Exercise 1: In the column on Jerome Pathon, how many games has Pathon started as a Husky?
Exercise 2: Reproduce the column on Jerome Pathon word for word, from "Winning isn’t everything, or" through "way beats anything.".
Exercise 3: Write the next part of the column on Jerome Pathon, starting after its final sentence.

Excerpt provided:
Before the one-upmanship of athletic competition comes the one-downmanship of procuring talent.
Winning isn’t everything, or even the only thing. Winning with players nobody else wanted is also the thing. So is winning with rare gems polished lovingly over time that your rivals couldn’t have unearthed with a geology degree and a steam shovel.
Winning that way beats anything.
These are fish stories in reverse - not big ones that got away, but little ones that jumped into the creel.
Seldom can the University of Washington traffic in such whoppers, having the football wherewithal - location, tradition, ammunition - to entice whoever they covet.
Which makes Jerome Pathon’s tale just that much more improbable.
The Huskies may be staggering into Saturday’s 90th meeting with Washington State, but Pathon seems a pretty safe pick to click.
He is, without question, one of the finest wide receivers in the college game this season, and the Cougars have already encountered several. Troy Walters of Stanford, for instance - he caught eight balls for 118 yards and two touchdowns last week.
There have been others. Bobby Shaw of Cal: nine catches, 158 yards. USC’s Billy Miller: 10 for 138. Dennis Northcutt of Arizona: six for 84. UCLA’s Jim McElroy: five for 104.
Oh, one other thing about that trend: the Cougars won every game.
“The only statistic that counts,” WSU defensive coordinator Bill Doba said the other day, “is 9-1.”
But he would also concede that Pathon is the kind of player who could make the Cougs 9-2 in a hurry.
An average afternoon on Saturday will make him UW’s career leader in reception yardage - remarkable in that he has started just 13 games as a Husky. A spectacular day will put him atop the Pac-10’s single-season list - stupefying in that he came to UW without a scholarship.
“He might be the best walk-on I’ve ever seen,” said Oregon coach Mike Bellotti.
Indeed, the lengths to which Jerome Pathon has gone to be noticed can’t be measured with a yardstick.
“I guess it’s just part of my character, how I was raised, not to settle for less,” he said.

Material provided:
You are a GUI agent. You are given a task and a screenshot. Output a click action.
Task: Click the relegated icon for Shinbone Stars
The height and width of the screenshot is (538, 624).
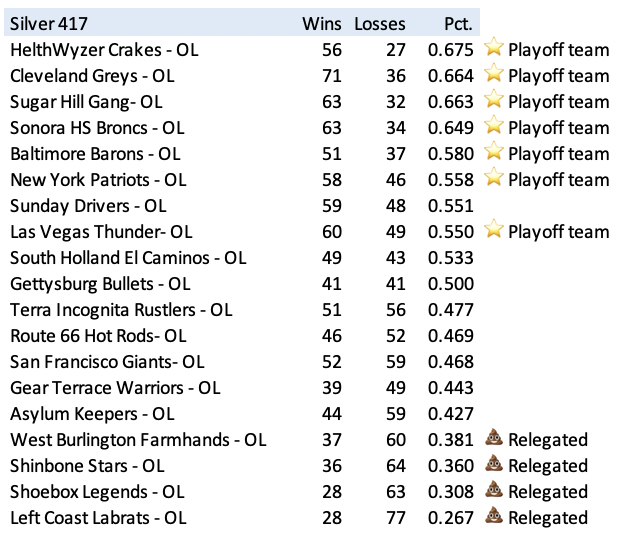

Task output 1: 13 games.

Task output 2:
Winning isn’t everything, or even the only thing. Winning with players nobody else wanted is also the thing. So is winning with rare gems polished lovingly over time that your rivals couldn’t have unearthed with a geology degree and a steam shovel.
Winning that way beats anything.

Task output 3:
You see it in the way he makes the impossible catches - when he goes horizontal for balls overthrown, when he goes acrobatic for balls thrown high, when he goes elastic for balls thrown into textbook coverage.
You see it in the wear and tear on his luggage.
Pathon was 5 years old when his parents, Raymond and Pamela, moved the family from Cape Town, South Africa, to Vancouver, British Columbia.
“It was for social and political reasons,” said Pathon, “to get away from apartheid. It wasn’t a good environment, they felt, for children to grow up in. They wanted us to have the best opportunities we could have in life, a chance to have everything we wanted.”
For young Jerome, that included athletic choices. He passed on the Canadian preoccupation, hockey, in favor of soccer and track and, eventually, football. He was small (5-foot-10, 160 pounds), but athletic (a 23-8 long jumper).
But Carson Graham Secondary School is no Mater Dei or Moeller, or even Mercer Island. On the recruiting trail, there is no off-ramp at Carson Graham.
So Pathon tried to sell himself. He wrote to colleges. He didn’t aim low.
Miami, Tennessee, Notre Dame, Washington, WSU - all got a chance to say yes.
Only Acadia University did.
An alumnus who coached at Carson Graham steered Pathon to the little school in Nova Scotia - halfway back to South Africa, it seemed. In the frontier of college football, you can’t go any deeper into the sticks. Acadia is located in the town of Wolfville, the name changed years ago from Mud Creek to sound more, uh, cosmopolitan.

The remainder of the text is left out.